= Beginning of Section =
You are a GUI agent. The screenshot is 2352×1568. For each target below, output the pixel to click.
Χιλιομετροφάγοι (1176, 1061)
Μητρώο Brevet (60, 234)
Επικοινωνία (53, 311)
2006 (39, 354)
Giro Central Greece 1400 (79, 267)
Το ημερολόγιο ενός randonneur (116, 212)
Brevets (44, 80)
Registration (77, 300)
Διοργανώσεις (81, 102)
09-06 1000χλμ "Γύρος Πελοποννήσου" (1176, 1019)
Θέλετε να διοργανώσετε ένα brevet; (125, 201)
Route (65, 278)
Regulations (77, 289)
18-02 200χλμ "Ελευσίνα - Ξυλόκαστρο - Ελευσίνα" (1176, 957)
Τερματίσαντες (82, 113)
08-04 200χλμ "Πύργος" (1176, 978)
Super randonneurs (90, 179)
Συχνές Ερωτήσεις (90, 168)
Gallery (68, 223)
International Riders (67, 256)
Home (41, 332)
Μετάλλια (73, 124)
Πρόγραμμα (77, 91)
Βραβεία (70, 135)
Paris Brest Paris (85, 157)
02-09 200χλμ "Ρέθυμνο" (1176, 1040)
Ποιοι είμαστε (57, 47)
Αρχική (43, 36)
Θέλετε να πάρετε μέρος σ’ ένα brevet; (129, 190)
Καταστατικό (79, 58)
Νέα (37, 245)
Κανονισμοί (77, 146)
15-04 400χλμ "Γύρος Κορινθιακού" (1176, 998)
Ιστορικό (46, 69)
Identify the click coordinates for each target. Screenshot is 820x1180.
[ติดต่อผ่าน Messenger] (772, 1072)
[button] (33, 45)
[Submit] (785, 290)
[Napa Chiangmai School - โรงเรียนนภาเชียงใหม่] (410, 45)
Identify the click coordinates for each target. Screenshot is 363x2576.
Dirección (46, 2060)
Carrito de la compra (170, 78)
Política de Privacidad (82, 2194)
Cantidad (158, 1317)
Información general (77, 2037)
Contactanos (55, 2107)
= End of Section =
Work to be completed> Write out exactly the lines that fall from the line with "Βραβεία (70, 135)" to the line with "Κανονισμοί (77, 146)" in the records above, keeping both ends.

Your response>
Βραβεία (70, 135)
Paris Brest Paris (85, 157)
02-09 200χλμ "Ρέθυμνο" (1176, 1040)
Ποιοι είμαστε (57, 47)
Αρχική (43, 36)
Θέλετε να πάρετε μέρος σ’ ένα brevet; (129, 190)
Καταστατικό (79, 58)
Νέα (37, 245)
Κανονισμοί (77, 146)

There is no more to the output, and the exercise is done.